WHAT YOU NEED TO DO.
Copy only what lies from the line containing "[Move to comment] (306, 251)" through the line containing "User Friendly Budget (427, 1596)" in the entries below, keeping both end lines exact and dropping every picture.
---------------
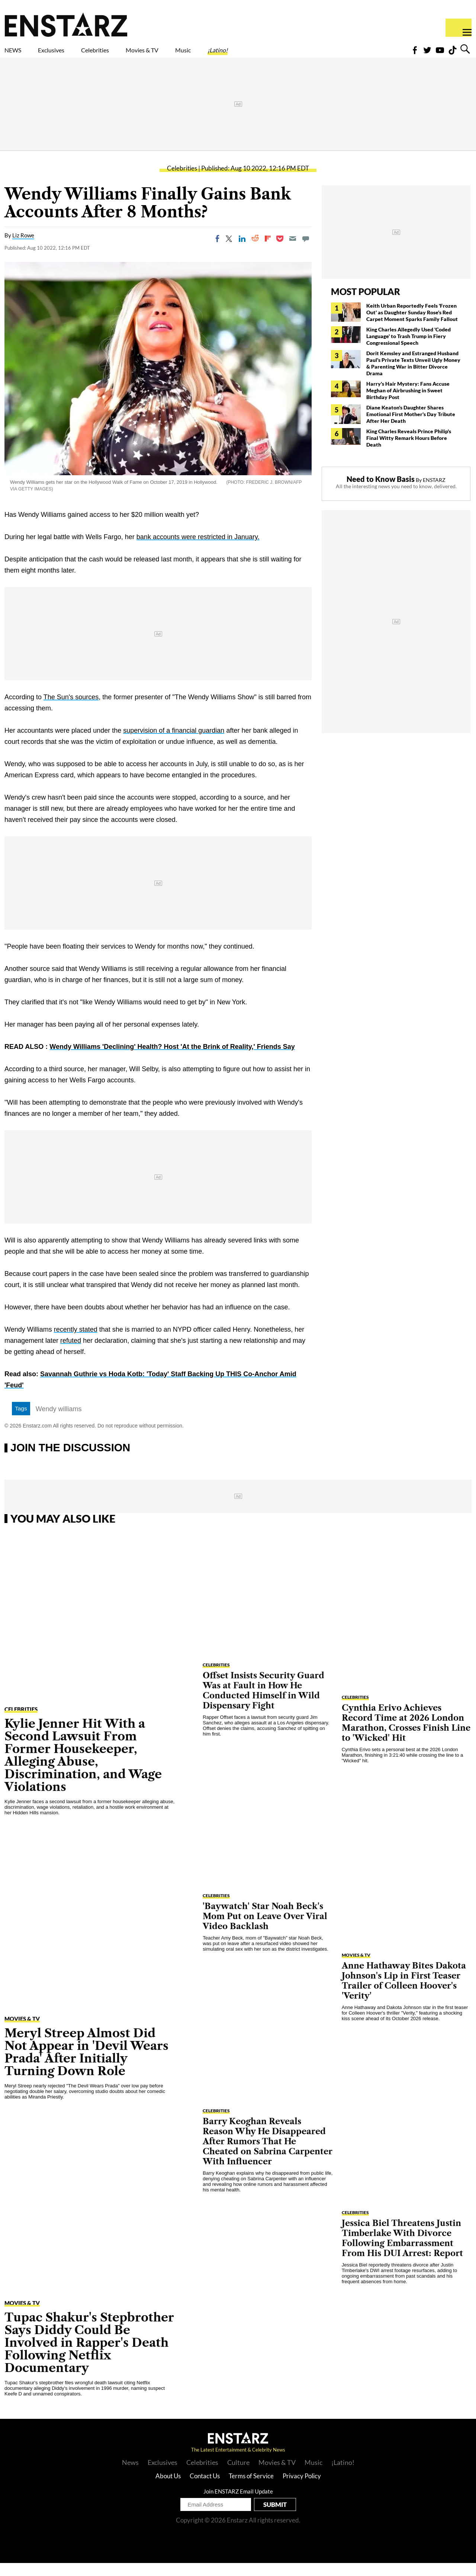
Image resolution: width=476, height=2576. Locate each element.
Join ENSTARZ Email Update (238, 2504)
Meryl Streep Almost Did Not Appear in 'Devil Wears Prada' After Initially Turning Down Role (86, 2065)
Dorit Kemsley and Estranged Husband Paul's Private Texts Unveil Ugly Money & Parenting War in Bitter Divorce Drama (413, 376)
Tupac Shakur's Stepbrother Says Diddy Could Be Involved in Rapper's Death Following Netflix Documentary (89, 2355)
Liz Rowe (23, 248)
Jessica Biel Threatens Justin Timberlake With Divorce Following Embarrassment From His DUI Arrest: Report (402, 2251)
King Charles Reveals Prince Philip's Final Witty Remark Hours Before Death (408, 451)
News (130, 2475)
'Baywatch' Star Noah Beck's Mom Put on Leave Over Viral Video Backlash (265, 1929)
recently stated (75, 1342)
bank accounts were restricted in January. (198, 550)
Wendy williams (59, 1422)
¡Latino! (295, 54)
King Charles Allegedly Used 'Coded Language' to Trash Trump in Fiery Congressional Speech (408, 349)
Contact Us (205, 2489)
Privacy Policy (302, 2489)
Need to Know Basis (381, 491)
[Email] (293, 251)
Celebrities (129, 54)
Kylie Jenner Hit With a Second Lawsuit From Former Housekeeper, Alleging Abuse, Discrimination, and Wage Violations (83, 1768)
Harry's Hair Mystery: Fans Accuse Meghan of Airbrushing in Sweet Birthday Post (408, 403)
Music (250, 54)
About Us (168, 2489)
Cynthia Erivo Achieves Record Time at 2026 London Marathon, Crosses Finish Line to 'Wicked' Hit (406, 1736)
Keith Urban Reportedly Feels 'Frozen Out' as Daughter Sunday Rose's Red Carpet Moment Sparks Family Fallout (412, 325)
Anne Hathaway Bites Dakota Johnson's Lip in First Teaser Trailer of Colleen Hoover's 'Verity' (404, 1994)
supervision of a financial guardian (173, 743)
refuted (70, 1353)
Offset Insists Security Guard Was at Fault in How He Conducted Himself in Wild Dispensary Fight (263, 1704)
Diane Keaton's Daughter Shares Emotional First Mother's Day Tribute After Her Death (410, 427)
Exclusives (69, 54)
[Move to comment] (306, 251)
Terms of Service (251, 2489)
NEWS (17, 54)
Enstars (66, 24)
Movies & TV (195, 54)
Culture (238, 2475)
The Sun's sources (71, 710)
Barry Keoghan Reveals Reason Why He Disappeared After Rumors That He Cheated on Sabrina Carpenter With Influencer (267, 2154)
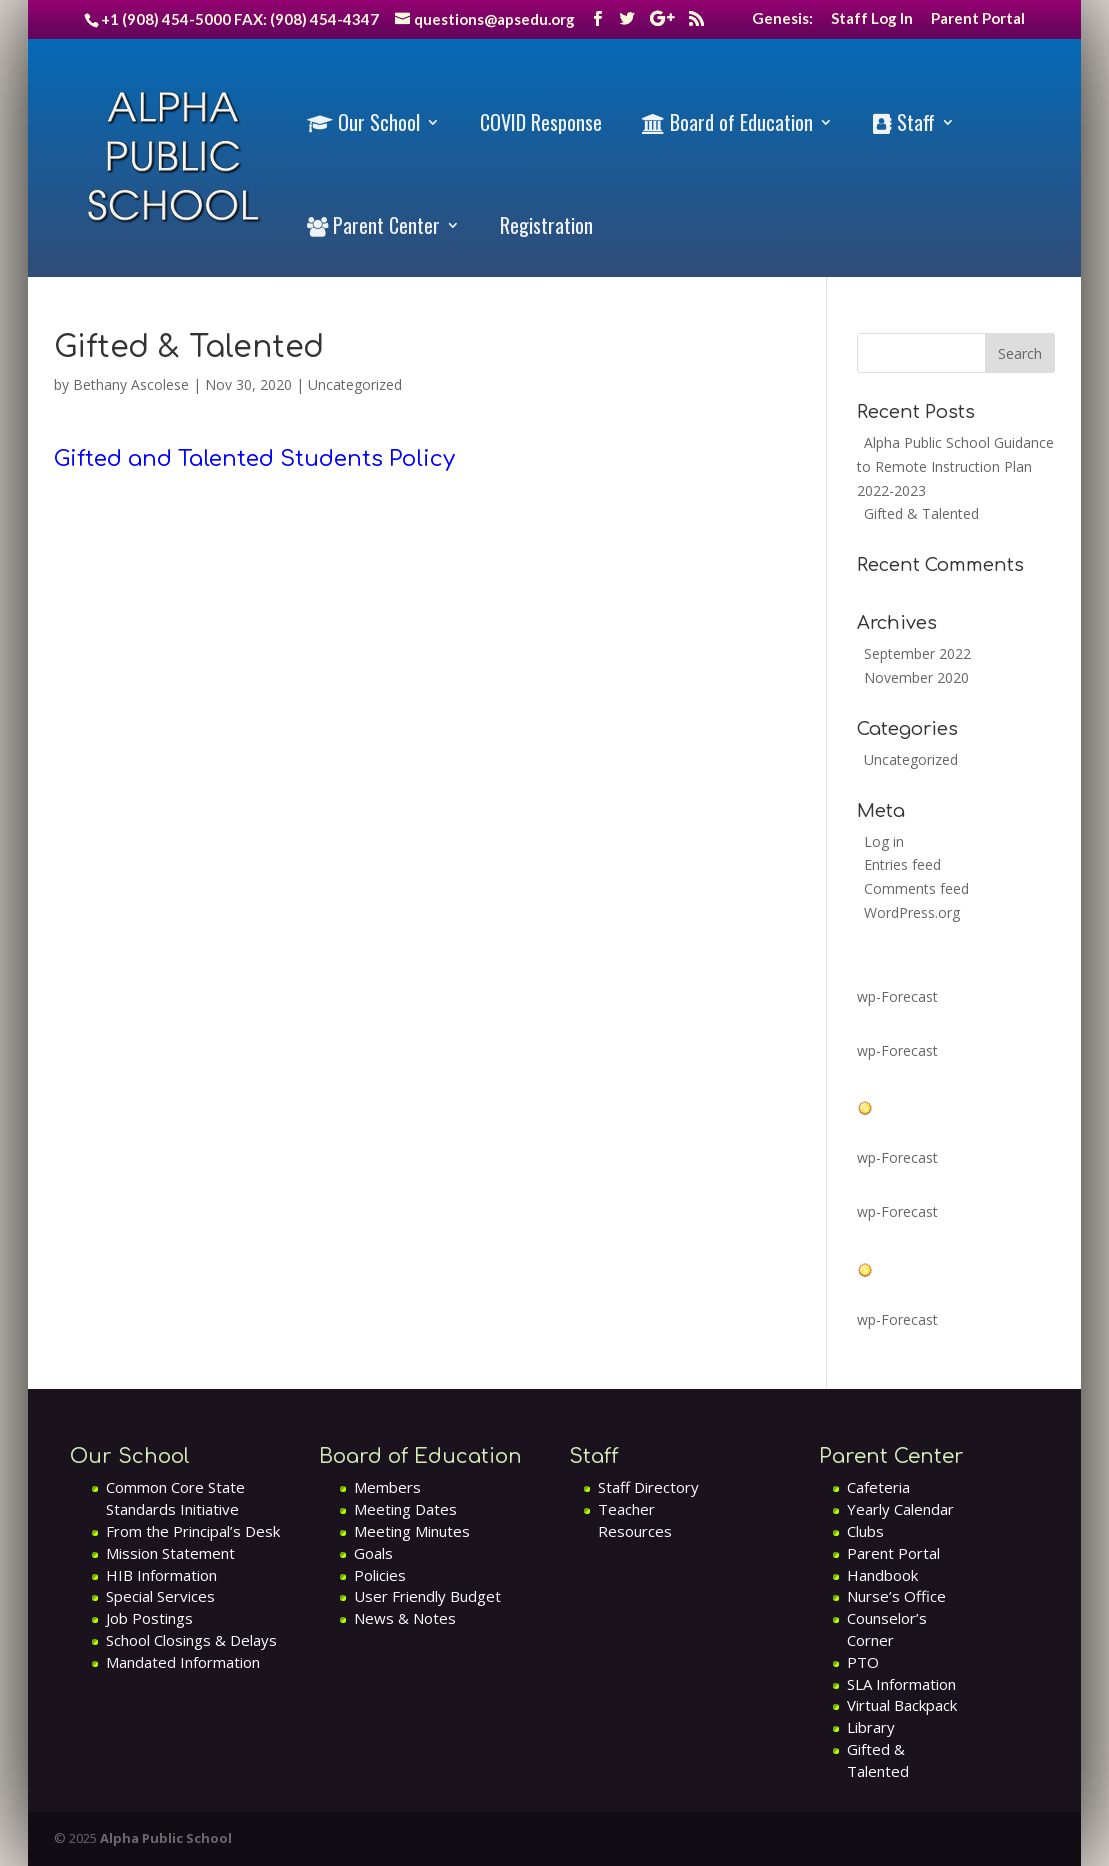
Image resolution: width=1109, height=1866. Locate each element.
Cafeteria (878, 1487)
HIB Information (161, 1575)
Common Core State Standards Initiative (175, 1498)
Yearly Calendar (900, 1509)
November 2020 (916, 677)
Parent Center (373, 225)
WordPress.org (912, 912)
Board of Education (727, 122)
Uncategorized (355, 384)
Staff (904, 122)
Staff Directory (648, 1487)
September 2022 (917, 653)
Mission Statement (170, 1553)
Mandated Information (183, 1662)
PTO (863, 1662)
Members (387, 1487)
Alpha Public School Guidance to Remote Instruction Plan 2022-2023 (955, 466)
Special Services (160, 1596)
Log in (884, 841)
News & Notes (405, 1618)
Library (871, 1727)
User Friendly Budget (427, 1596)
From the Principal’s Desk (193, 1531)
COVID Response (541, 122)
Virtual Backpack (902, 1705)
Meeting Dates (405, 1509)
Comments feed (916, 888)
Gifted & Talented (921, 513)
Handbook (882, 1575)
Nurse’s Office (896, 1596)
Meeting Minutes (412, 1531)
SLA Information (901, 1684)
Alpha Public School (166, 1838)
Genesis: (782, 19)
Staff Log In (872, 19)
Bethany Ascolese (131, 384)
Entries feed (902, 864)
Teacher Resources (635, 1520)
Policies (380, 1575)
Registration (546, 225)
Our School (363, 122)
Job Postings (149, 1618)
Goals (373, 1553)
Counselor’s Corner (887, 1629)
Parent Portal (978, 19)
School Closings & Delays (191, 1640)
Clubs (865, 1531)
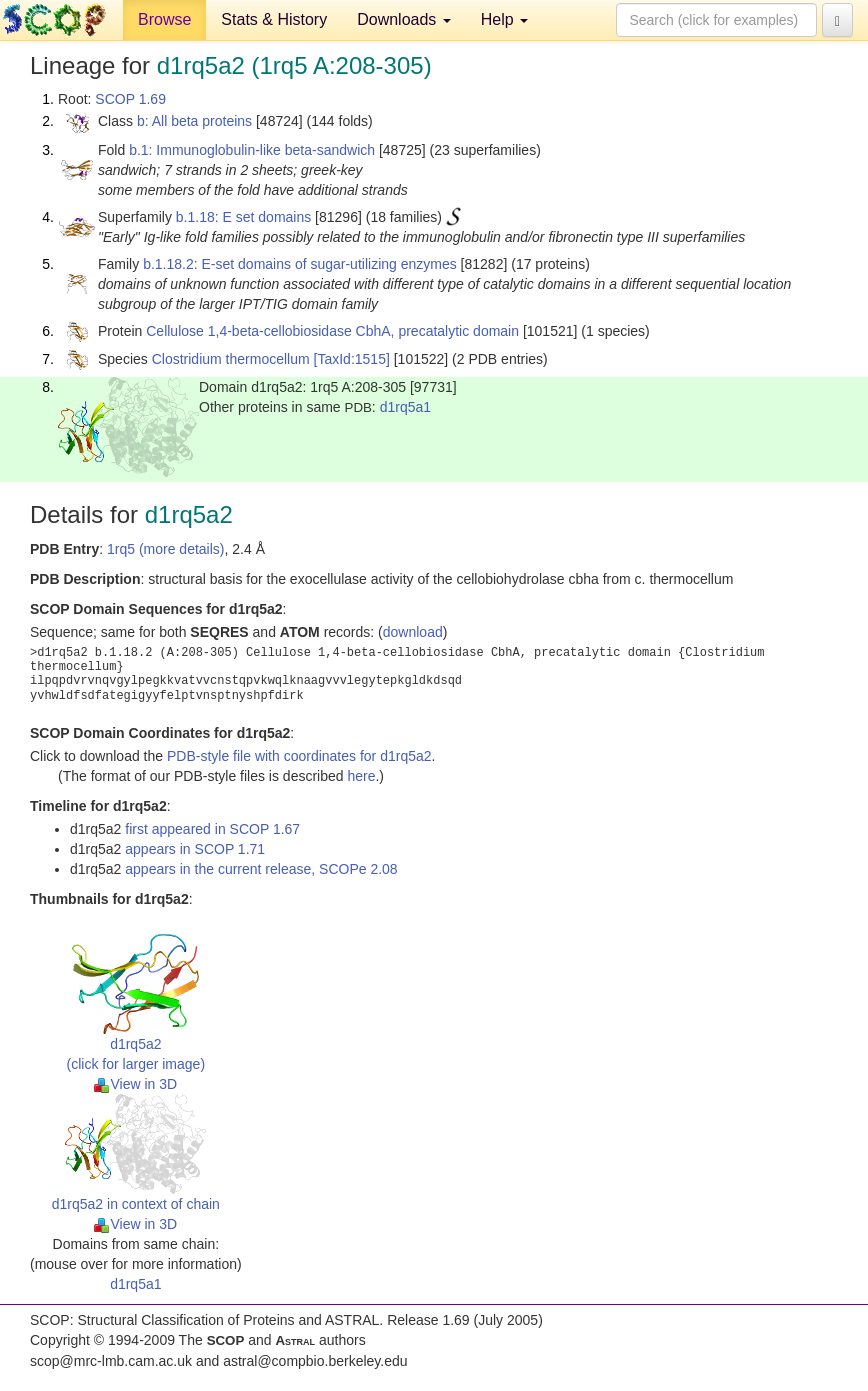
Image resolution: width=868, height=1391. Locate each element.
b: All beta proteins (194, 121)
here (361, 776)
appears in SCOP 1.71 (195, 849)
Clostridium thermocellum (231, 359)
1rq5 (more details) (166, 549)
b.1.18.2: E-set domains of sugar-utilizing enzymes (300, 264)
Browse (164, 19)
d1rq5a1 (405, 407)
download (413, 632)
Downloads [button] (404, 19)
---------------
EXERCISE ANSWER.
[Move to comment] (306, 251)
Terms of Service (251, 2489)
NEWS (17, 54)
Enstars (66, 24)
Movies & TV (195, 54)
Culture (238, 2475)
The Sun's sources (71, 710)
Barry Keoghan Reveals Reason Why He Disappeared After Rumors That He Cheated on Sabrina Carpenter With Influencer (267, 2154)
Image resolution: width=1109, height=1866. Locate each element.
Cafeteria (878, 1487)
HIB Information (161, 1575)
Common Core State Standards Initiative (175, 1498)
Yearly Calendar (900, 1509)
November 2020 (916, 677)
Parent Center (373, 225)
WordPress.org (912, 912)
Board of Education (727, 122)
Uncategorized (355, 384)
Staff (904, 122)
Staff Directory (648, 1487)
September 2022 (917, 653)
Mission Statement (170, 1553)
Mandated Information (183, 1662)
PTO (863, 1662)
Members (387, 1487)
Alpha Public School Guidance to Remote Instruction Plan 2022-2023 (955, 466)
Special Services (160, 1596)
Log in (884, 841)
News & Notes (405, 1618)
Library (871, 1727)
User Friendly Budget (427, 1596)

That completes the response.